By the end of the year, investigators decided he was not a threat and he was removed from the live SOI list.
Over the next four years he intermittently popped up as a contact of people involved in the banned network once headed by the hate preacher Anjem Choudary.
Witness L said that the atrocity could not have been stopped.
"There simply wasn't enough intelligence for us to work on that would have allowed us to identify his plot and work with the police to frustrate it," he said.
The authorities were also criticised over a lack of action to protect Westminster Bridge and other potentially vulnerable sites from a vehicle attack.

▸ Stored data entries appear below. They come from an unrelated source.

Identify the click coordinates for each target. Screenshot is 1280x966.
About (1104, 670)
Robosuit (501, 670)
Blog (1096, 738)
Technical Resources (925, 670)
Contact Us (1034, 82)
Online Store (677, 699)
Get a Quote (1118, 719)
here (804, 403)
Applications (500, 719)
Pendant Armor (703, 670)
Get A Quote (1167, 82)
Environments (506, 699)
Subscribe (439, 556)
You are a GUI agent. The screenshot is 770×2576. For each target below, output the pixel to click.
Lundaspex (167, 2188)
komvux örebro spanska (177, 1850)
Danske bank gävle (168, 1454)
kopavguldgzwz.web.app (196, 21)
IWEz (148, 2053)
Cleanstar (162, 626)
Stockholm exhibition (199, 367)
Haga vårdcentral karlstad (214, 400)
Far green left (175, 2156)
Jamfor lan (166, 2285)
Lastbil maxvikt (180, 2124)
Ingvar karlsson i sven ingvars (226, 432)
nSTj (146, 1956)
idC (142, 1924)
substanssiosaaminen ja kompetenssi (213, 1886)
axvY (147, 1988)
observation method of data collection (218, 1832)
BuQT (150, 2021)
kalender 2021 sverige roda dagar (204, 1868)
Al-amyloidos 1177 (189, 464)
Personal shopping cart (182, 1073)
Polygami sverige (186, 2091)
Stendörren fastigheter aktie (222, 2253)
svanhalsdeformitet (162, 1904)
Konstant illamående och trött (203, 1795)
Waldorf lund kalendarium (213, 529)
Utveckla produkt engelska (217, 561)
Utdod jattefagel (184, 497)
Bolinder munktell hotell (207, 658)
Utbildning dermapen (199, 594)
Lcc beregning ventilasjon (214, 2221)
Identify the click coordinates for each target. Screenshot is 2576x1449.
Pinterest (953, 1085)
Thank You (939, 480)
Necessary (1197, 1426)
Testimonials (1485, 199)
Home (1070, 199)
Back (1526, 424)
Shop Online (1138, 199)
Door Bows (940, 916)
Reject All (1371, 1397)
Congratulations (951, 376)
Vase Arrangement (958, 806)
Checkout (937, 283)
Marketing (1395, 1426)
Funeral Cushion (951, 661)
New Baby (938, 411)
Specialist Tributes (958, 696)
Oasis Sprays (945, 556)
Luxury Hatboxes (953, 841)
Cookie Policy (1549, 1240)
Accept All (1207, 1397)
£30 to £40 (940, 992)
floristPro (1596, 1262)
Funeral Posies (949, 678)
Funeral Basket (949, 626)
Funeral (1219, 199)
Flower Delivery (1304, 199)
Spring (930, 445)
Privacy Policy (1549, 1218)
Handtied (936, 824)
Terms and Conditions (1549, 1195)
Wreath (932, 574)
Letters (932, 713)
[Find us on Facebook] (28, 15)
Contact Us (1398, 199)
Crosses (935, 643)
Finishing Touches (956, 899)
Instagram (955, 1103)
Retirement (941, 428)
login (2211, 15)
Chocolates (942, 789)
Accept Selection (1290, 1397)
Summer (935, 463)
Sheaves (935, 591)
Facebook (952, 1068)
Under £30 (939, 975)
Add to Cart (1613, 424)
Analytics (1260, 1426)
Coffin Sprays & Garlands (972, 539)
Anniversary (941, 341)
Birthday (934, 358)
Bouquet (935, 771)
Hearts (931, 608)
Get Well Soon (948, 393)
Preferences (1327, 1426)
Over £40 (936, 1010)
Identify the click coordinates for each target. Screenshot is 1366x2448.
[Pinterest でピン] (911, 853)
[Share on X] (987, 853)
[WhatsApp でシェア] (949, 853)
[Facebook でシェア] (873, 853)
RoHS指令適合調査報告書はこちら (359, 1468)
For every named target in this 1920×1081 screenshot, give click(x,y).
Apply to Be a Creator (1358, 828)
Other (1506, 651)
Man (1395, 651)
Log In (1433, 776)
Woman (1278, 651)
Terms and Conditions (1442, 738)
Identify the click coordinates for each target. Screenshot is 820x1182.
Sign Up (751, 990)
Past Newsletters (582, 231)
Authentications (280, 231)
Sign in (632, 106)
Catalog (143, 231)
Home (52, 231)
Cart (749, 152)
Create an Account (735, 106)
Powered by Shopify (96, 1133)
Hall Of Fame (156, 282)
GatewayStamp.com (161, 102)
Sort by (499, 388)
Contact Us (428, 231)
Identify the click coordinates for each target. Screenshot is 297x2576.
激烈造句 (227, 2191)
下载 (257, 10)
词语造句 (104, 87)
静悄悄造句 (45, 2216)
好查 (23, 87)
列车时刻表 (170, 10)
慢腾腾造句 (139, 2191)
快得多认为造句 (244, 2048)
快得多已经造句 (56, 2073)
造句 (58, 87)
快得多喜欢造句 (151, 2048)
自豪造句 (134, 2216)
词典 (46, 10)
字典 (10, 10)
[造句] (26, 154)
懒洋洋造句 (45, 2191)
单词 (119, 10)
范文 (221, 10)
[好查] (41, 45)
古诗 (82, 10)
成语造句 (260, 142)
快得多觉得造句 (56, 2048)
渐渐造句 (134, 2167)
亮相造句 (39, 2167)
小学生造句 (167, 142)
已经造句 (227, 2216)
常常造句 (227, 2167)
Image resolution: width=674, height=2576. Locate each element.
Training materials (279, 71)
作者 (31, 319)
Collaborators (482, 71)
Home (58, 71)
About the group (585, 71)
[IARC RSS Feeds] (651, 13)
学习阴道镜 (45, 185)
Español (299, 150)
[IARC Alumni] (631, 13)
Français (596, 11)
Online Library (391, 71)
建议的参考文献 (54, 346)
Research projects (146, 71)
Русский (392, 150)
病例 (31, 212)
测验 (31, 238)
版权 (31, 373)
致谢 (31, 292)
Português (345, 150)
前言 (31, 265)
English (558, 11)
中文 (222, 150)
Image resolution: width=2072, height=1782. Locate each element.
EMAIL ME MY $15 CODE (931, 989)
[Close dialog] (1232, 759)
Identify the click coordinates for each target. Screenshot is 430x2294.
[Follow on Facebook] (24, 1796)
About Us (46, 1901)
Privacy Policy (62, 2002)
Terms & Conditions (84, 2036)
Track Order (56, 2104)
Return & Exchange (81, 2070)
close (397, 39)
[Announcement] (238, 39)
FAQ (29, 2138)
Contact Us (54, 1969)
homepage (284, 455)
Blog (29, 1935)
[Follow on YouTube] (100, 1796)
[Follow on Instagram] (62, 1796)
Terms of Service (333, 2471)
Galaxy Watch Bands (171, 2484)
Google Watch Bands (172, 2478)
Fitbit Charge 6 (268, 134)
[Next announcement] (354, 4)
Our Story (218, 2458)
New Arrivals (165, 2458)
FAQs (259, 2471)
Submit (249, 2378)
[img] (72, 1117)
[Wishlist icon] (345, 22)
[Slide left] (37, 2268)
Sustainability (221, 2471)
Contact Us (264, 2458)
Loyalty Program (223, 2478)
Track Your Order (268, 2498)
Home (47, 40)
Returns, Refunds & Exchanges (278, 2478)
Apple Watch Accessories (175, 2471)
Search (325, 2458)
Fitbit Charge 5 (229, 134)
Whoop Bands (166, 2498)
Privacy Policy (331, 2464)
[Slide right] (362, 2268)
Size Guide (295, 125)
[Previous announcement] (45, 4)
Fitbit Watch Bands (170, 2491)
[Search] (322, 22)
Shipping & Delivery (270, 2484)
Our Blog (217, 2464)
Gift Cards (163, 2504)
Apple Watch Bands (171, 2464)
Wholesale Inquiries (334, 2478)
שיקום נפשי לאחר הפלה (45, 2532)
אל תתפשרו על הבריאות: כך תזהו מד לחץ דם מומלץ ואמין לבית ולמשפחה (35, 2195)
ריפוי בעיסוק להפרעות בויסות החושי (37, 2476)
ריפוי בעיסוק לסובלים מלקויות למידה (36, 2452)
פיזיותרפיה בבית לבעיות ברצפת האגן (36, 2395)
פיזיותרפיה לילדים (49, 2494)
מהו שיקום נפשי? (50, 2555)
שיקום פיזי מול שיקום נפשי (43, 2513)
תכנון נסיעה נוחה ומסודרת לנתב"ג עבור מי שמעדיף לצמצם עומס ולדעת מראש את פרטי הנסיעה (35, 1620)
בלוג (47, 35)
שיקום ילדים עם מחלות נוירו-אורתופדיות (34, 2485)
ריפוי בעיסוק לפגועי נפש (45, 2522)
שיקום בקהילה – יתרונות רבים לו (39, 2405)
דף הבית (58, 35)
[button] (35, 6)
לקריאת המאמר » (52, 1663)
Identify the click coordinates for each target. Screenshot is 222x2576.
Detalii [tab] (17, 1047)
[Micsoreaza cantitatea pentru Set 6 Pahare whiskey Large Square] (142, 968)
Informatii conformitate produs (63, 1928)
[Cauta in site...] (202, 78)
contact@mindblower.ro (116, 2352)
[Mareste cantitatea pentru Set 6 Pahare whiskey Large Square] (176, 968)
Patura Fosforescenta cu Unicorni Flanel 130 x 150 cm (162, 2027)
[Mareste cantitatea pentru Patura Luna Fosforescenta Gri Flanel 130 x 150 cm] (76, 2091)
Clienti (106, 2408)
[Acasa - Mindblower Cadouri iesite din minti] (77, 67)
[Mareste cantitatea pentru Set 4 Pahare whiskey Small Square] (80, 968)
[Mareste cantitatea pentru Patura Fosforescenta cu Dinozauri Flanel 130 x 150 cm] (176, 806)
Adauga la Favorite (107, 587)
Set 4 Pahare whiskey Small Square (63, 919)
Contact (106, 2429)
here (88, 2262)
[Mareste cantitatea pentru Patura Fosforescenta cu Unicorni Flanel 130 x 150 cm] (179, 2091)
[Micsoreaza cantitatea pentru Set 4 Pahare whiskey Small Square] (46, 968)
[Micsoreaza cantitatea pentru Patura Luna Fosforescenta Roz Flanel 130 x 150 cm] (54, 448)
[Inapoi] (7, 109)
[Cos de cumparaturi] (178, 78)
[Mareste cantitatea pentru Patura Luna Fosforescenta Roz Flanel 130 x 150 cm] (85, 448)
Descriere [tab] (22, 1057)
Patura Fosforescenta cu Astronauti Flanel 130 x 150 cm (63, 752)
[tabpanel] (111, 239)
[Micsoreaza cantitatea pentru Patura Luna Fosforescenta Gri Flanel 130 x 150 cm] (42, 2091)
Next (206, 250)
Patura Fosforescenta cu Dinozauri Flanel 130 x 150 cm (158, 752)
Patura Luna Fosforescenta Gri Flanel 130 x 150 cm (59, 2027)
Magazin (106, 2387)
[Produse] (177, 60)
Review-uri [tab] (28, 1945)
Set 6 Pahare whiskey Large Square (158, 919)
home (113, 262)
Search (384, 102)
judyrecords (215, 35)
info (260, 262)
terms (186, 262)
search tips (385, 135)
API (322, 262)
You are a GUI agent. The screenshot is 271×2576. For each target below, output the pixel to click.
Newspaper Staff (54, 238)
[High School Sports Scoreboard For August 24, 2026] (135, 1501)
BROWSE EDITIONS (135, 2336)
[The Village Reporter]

The inquests were told how those tasked with protecting so-called "crowded places" did not regard Westminster Bridge as a crowded place, despite the large numbers of tourists and others who flock there.
The Westminster attack happened just months after terrorists used vehicles as weapons in attacks in Berlin and Nice.
Despite those events, no barriers were erected on the bridge.
Senior police and Transport for London witnesses told the inquests that the bridge was seen as no more or less at risk than many other tourist attractions across the capital.
Today, barriers run the entire length of the bridge - but it took another vehicle attack to change the risk assessment.
Just days after terrorists struck on London Bridge, authorities finally began erecting barriers at several river crossings.
Whether mitigation measures might have saved some or all of the Westminster victims we can never really know for sure.
The families of those who died are clear there were failings.
Ultimately though, the blame for the deaths of their loved ones lies with one man, a violent extremist, who cared nothing for the innocent lives he took.